RECORDS FOR THIS TASK:
- - -

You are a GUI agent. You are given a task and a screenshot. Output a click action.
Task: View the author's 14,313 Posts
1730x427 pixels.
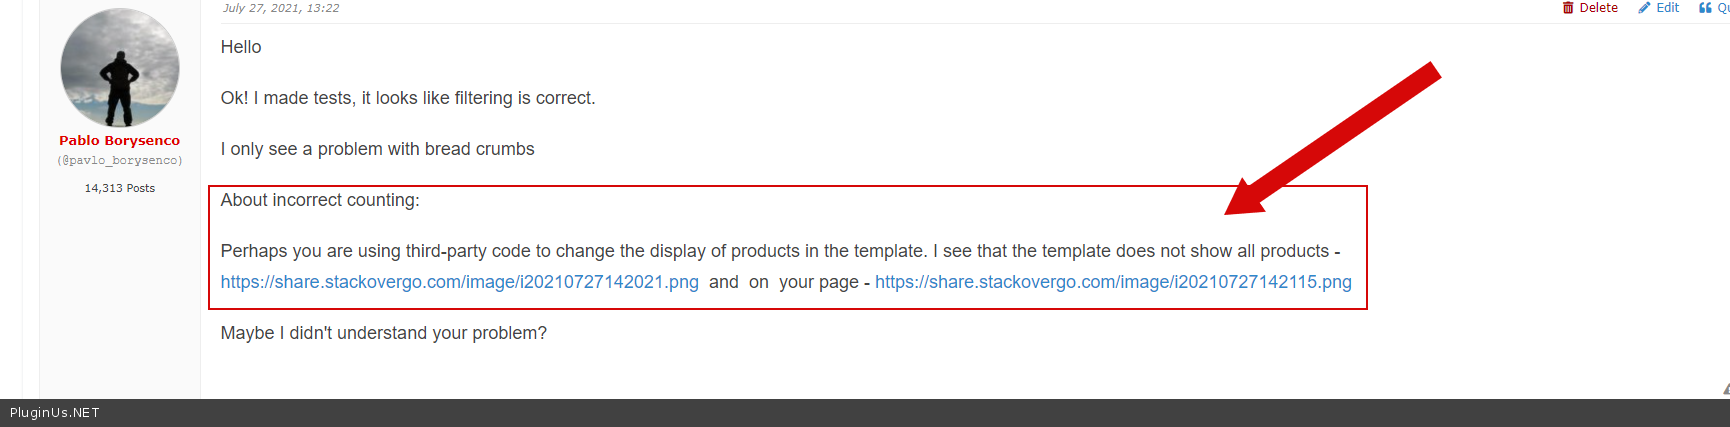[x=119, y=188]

- - -

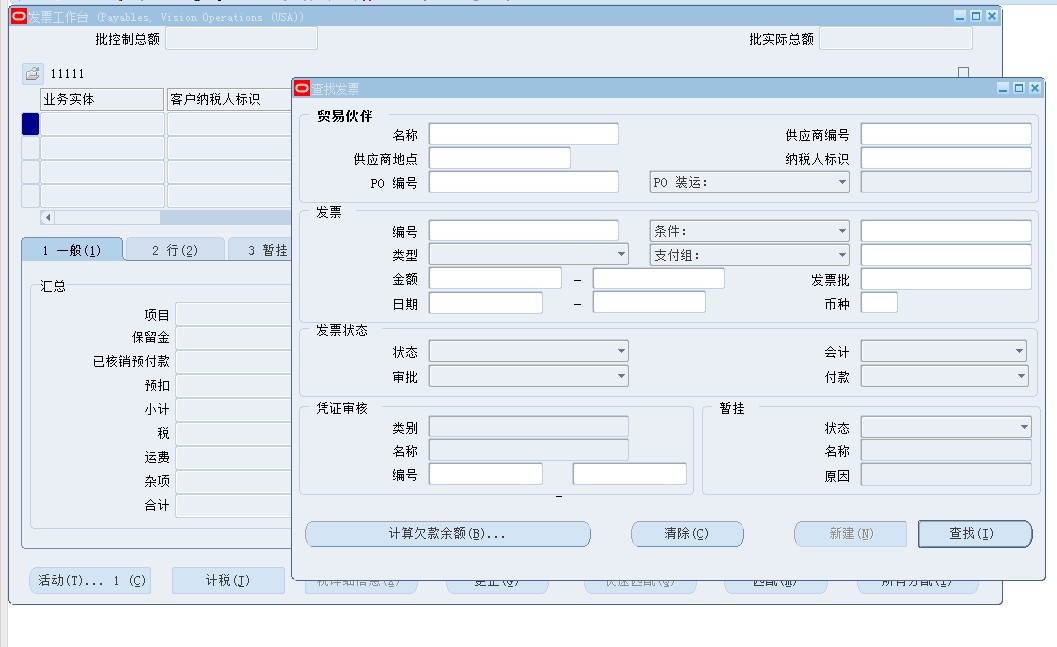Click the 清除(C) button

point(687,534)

- - -

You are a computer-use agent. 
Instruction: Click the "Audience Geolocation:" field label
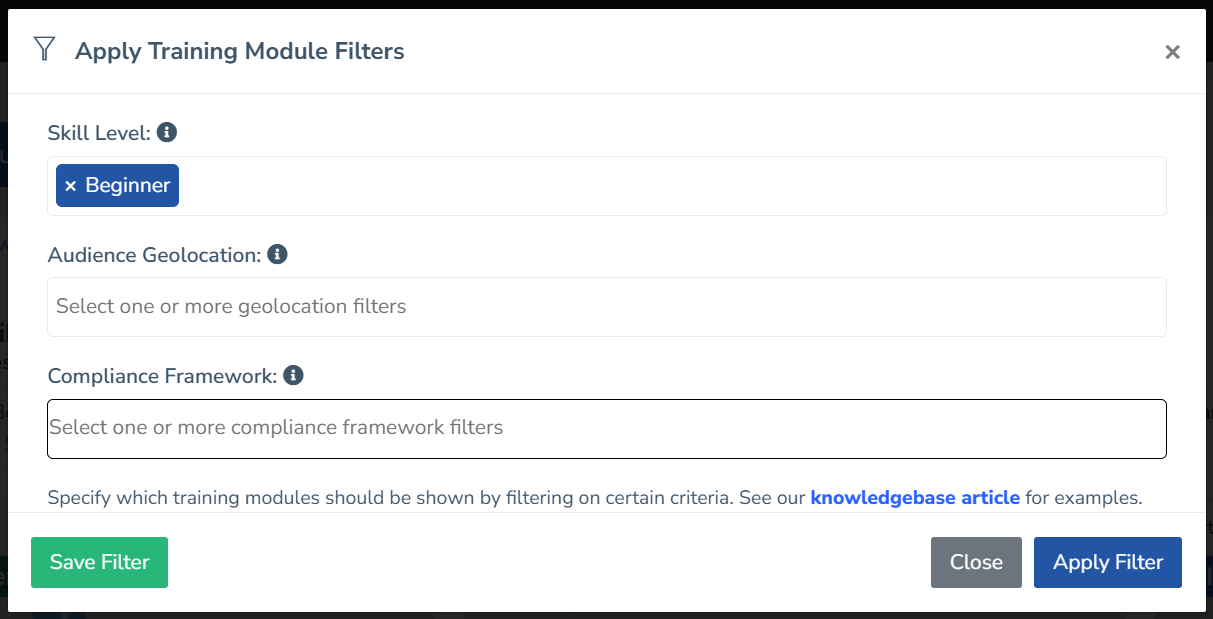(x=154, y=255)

- - -

Extract the lines starting with the one containing "You are a GUI" and going on through the one containing "[x=119, y=188]", copying them exactly, and leave the pictures out of your answer.

RESPONSE FOR THIS EXERCISE:
You are a GUI agent. You are given a task and a screenshot. Output a click action.
Task: View the author's 14,313 Posts
1730x427 pixels.
[x=119, y=188]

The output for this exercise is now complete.